IN THE COURT OF APPEAL OF THE STATE OF CALIFORNIA
FOURTH APPELLATE DISTRICT
DIVISION THREE
THE PEOPLE,
Plaintiff and Respondent, G063088
v. (Super. Ct. No. FWV21002410)
DONALD ROBERT PRESTWOOD, OPINION
Defendant and Appellant.
Appeal from a judgment of the Superior Court of San Bernardino County, Kyle S. Brodie, Judge. Affirmed. Bruce L. Kotler, under appointment by the Court of Appeal, for Defendant and Appellant. Rob Bonta, Attorney General, Lance E. Winters, Chief Assistant Attorney General, Charles C. Ragland, Assistant Attorney General, Melissa Mandel and Tami Falkenstein Hennick, Deputy Attorneys General, for Plaintiff and Respondent. * * * Defendant Donald Robert Prestwood was convicted of felony elder abuse and related counts for striking an 82-year-old woman and knocking her to the floor, dislocating her hip, and striking her thereafter. On appeal, he contends the trial court erred by not instructing the jury with misdemeanor elder abuse. Prestwood contends the victim was more likely to dislocate her hip due to a prior injury, and therefore he did not apply force likely to result in great bodily injury. He claims the jury should have been instructed on the lesser included misdemeanor offense. Because we find there was no substantial evidence to support instructing on the misdemeanor, we affirm the judgment. STATEMENT OF FACTS AND PROCEDURAL HISTORY The victim, Elizabeth M., was 82 years old on September 28, 2020. On that date, she lived in a senior apartment building in Fontana. Elizabeth’s upstairs neighbor, Lorenza M., was a friend of her daughter, Crystal. Prestwood was also friends with Crystal, and knew both Elizabeth and Lorenza. On September 28, Prestwood entered Lorenza’s apartment without knocking. Prestwood said he needed to talk about his relationship with Crystal. According to Lorenza, he was acting very strangely, as if not in his right mind. Lorenza asked him to leave, followed him to Elizabeth’s apartment, and watched him enter. Elizabeth testified that Prestwood knocked at her door, told her somebody had beaten him up, and asked to come in to wash his hands. Elizabeth reluctantly let him in, telling him to wash and leave. After going to the kitchen sink and turning on the water, Prestwood asked Elizabeth for a towel, and she went to the couch using her walker to retrieve a towel.
2 Elizabeth asked him to leave, and at that point, Prestwood started to “pray and preach,” saying that he was going to kill her because demons were in the house, “going on and on.” Elizabeth tried to get him to leave, and Prestwood turned off the lights using the electrical panel behind the front door.
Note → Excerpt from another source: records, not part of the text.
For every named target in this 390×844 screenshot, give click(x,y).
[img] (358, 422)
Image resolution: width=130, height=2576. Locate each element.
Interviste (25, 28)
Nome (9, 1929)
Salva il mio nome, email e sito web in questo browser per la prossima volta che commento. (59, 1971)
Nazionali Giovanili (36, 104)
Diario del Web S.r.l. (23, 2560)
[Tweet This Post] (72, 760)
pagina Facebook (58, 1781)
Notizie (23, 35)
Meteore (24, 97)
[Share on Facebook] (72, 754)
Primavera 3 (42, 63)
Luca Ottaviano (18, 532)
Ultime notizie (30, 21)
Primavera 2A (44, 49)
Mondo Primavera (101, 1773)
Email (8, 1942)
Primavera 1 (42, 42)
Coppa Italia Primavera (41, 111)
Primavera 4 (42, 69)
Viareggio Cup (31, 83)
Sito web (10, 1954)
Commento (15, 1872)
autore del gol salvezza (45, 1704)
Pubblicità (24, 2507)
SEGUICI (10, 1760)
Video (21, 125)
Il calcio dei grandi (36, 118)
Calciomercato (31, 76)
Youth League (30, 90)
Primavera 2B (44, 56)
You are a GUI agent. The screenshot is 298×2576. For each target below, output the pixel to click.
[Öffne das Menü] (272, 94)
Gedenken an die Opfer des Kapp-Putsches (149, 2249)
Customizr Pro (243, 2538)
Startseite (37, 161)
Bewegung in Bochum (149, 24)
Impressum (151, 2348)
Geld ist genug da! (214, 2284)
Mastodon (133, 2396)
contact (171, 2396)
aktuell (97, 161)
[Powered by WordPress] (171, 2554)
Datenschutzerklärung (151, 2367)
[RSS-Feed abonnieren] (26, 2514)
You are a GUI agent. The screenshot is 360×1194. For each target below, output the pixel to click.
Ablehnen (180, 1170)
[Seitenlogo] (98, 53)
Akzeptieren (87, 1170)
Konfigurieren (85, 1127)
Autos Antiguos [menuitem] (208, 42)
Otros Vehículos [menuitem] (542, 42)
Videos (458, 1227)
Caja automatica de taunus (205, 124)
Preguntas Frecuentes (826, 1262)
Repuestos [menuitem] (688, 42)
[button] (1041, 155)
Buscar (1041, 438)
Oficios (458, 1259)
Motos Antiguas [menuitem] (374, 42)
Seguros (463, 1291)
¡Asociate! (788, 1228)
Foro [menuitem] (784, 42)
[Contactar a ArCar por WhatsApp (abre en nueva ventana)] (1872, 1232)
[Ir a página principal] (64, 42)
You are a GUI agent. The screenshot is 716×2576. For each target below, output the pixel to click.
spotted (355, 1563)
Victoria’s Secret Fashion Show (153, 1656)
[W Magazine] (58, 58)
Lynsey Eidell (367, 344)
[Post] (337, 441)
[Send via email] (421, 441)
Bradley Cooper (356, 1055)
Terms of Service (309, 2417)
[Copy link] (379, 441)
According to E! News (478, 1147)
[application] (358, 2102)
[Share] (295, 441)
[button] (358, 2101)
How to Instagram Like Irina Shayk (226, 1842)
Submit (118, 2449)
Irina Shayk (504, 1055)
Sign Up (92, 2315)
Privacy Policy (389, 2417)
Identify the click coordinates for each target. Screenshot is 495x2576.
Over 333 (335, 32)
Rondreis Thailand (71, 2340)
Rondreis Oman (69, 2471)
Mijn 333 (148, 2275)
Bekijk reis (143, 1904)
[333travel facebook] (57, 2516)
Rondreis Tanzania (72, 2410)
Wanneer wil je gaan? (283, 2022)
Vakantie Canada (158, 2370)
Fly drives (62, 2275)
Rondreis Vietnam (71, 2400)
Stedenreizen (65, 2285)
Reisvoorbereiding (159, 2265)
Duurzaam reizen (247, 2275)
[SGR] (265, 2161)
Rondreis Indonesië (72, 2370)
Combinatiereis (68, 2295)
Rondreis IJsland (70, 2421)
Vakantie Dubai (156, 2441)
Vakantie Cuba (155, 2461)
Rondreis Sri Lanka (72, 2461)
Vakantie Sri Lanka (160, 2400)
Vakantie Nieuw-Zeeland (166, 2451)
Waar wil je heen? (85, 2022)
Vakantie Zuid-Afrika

Using her walker, she tried to go to the back bedroom to retrieve her phone and call the police. After she picked her phone up off the bed, she saw Prestwood standing in the doorway. Elizabeth said she would call the police, and Prestwood grabbed her shirt, took the phone, and pushed her, causing Elizabeth to fall down and hit her right hip and head on the wooden floor. She screamed in pain. She had returned home three days earlier from hip surgery and was wearing a brace. From the hallway, Lorenza heard Elizabeth “yelling and screaming” and called 911. She went into the apartment and went to the back bedroom, where the noise was originating. She saw Elizabeth “struggling trying to get away” from Prestwood. After she fell, Elizabeth testified Prestwood was on top of her. He beat her chest with his fists and asked where Crystal was. He threatened to hurt her if she refused to tell him where Crystal was, and she was afraid. He slapped her face because she would not stop screaming. Prestwood hit Elizabeth with one of the canes she had in the room. Lorenza testified somewhat differently, stating “I guess they both fell backwards,” and Elizabeth was on top of Prestwood.1 Lorenza “squeezed
1 On the night of the attack, Lorenza told the police a version consistent with Elizabeth’s—that Prestwood “grabbed the victim with his arm with his hand on her arms and pushed her towards the floor, which made her fall; and he—and [Prestwood] was on top of the victim.”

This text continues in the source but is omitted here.